Rewrite the records, beginning at the line that has "You are a computer-use" and continuing through the end of the records, with "Payments" replaced by "Billing" and everything else left as it is. Leave the pictures out of your answer.
───
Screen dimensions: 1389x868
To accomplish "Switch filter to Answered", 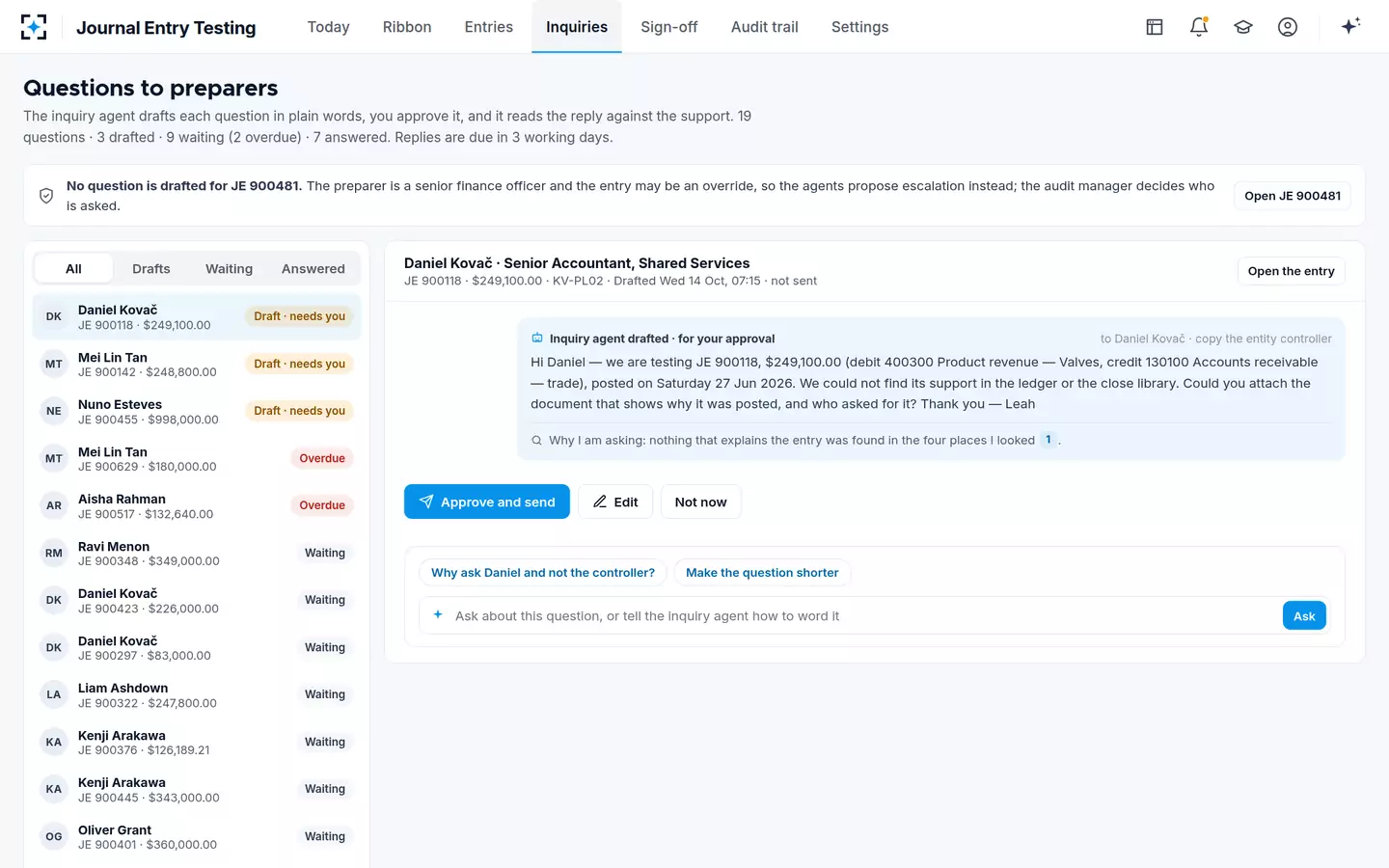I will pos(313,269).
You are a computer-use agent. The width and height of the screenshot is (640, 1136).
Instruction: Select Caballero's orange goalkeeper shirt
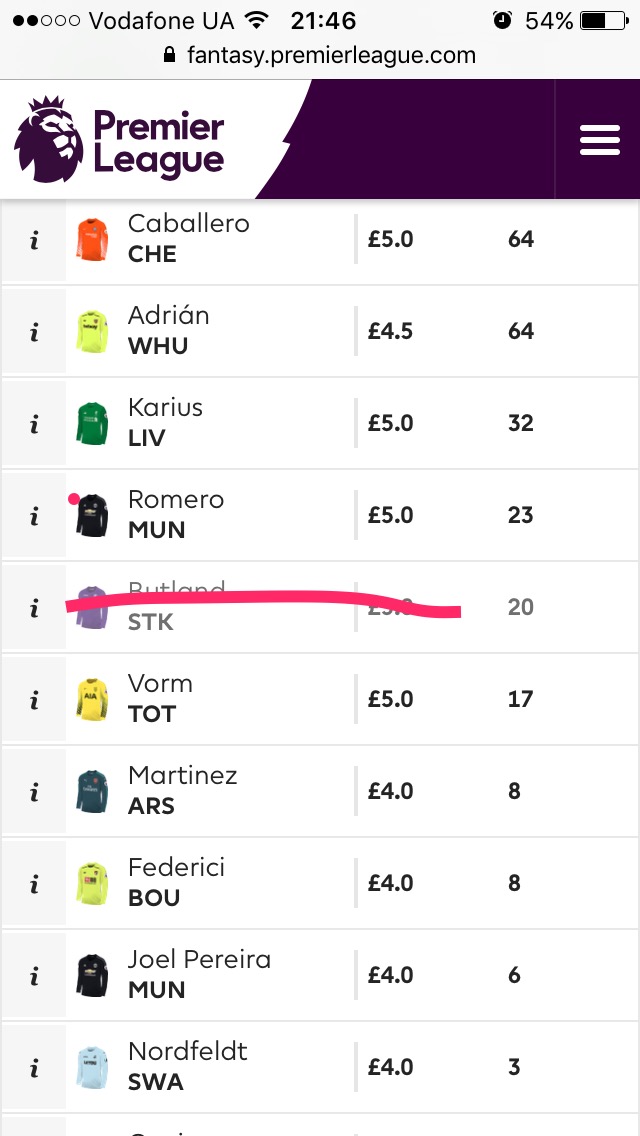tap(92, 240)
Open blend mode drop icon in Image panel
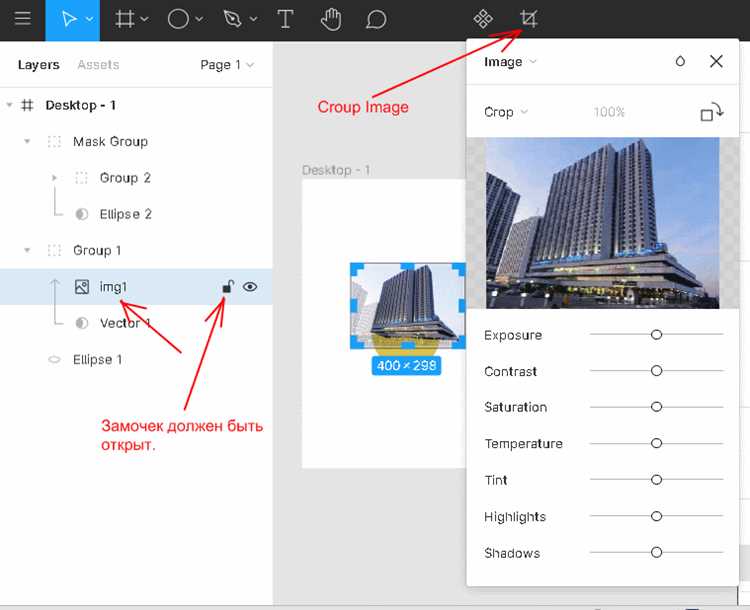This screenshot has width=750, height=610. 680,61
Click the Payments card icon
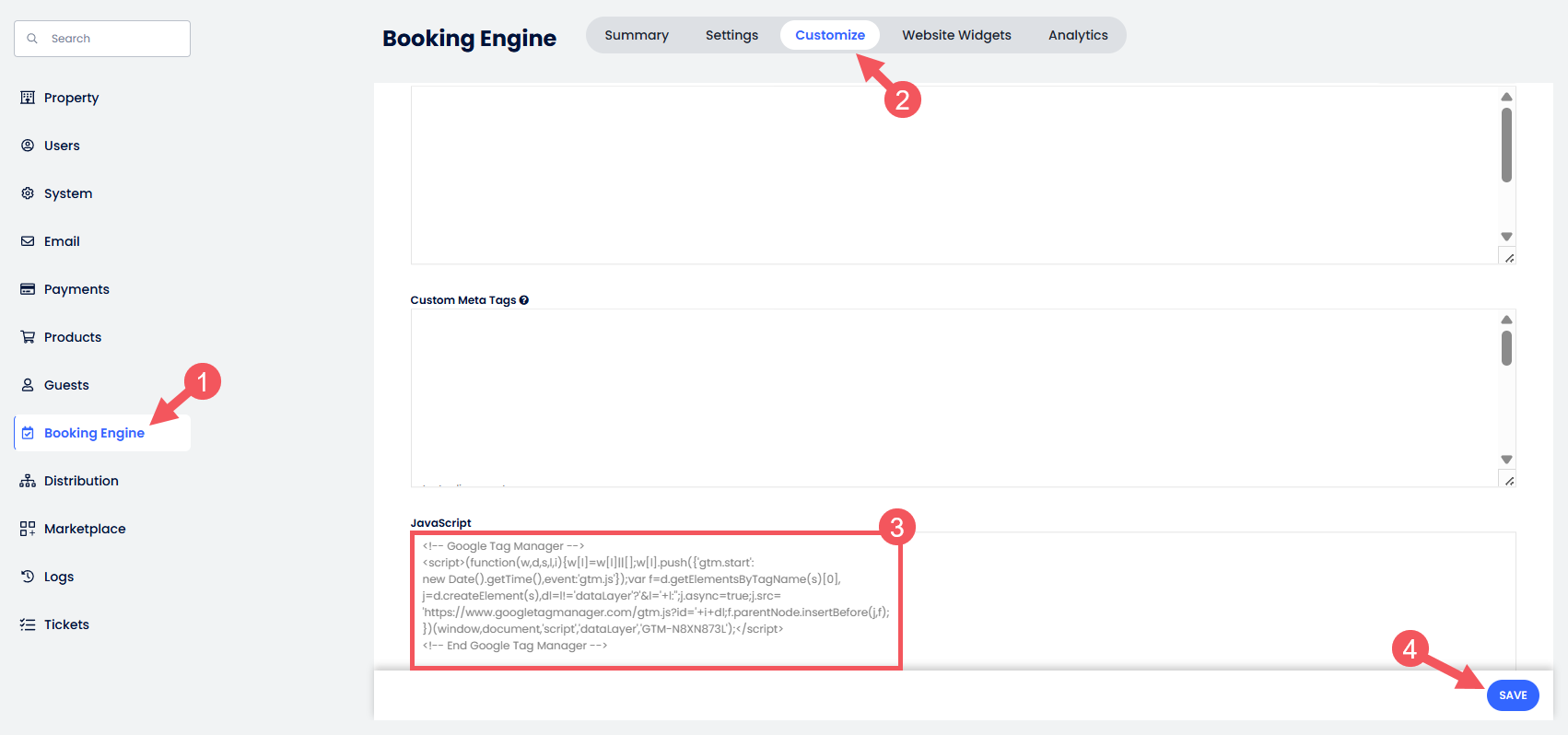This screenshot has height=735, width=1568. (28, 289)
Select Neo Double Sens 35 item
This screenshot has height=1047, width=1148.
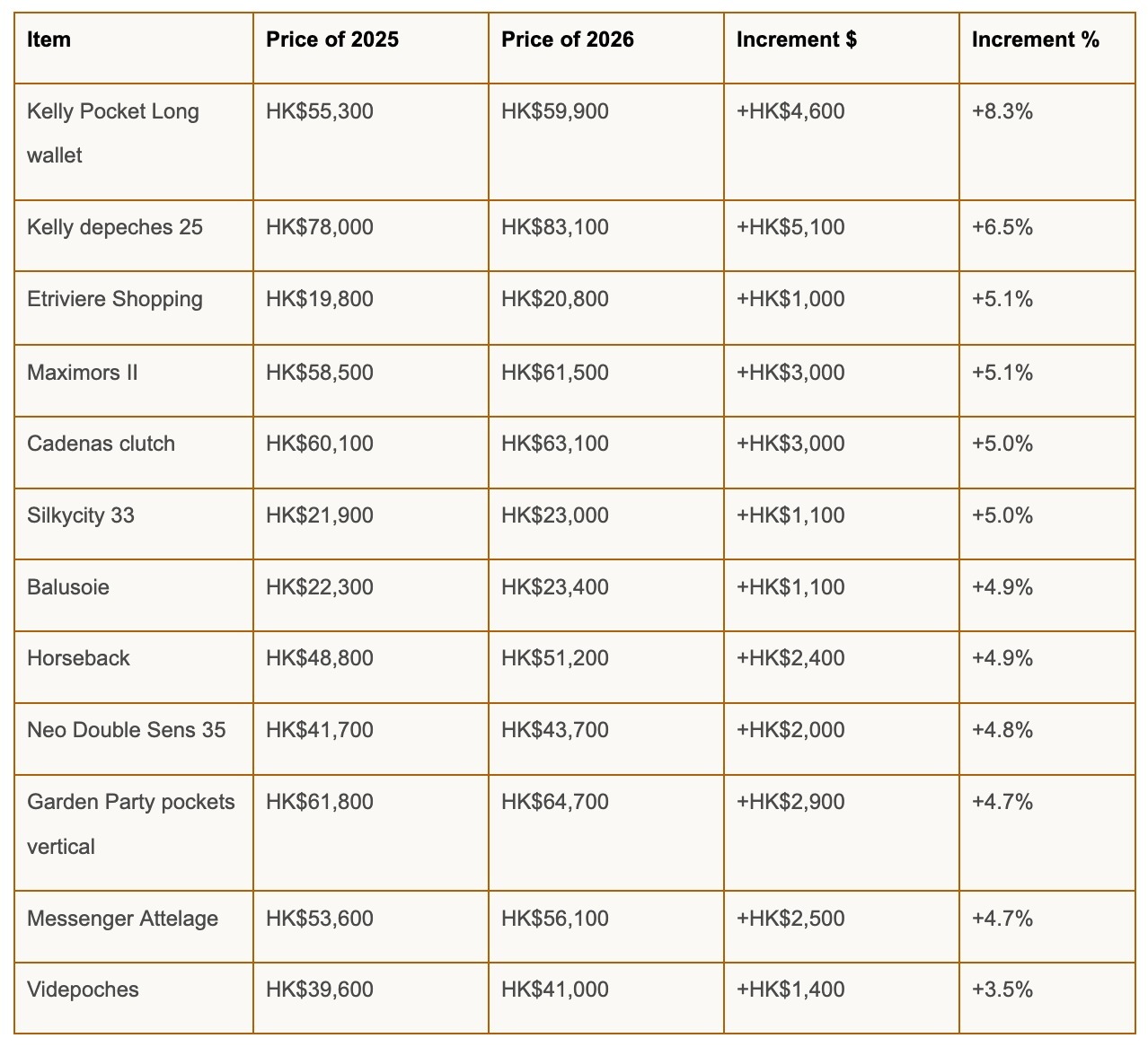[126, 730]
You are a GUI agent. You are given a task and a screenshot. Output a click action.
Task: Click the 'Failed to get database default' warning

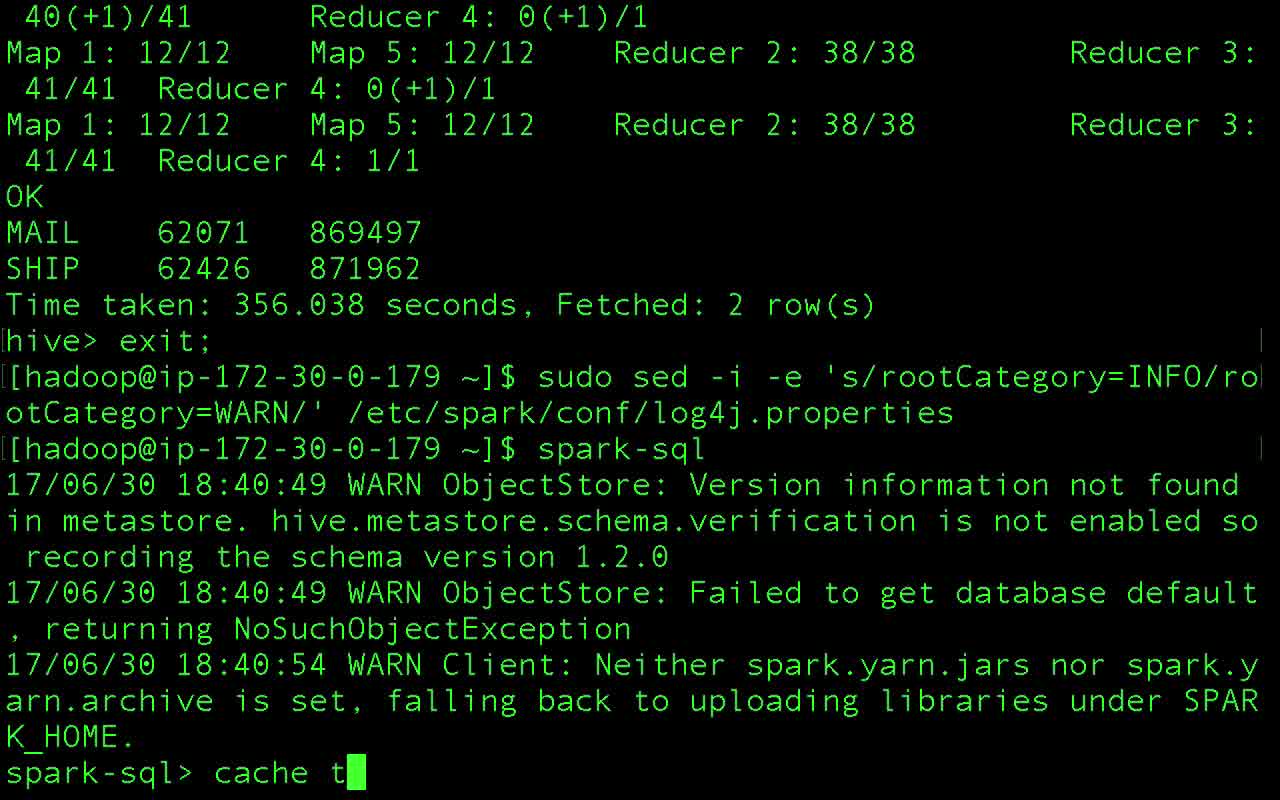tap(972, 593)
───
* _Final result_:
You are a computer-use agent. The width and height of the screenshot is (640, 1136).
Instruction: Select Caballero's orange goalkeeper shirt
tap(92, 240)
Open blend mode drop icon in Image panel
This screenshot has width=750, height=610. 680,61
Click the Billing card icon
This screenshot has height=735, width=1568. (28, 289)
Select Neo Double Sens 35 item
This screenshot has height=1047, width=1148.
[126, 730]
You are a GUI agent. You are given a task and a screenshot. Output a click action.
Task: Click the 'Failed to get database default' warning

tap(972, 593)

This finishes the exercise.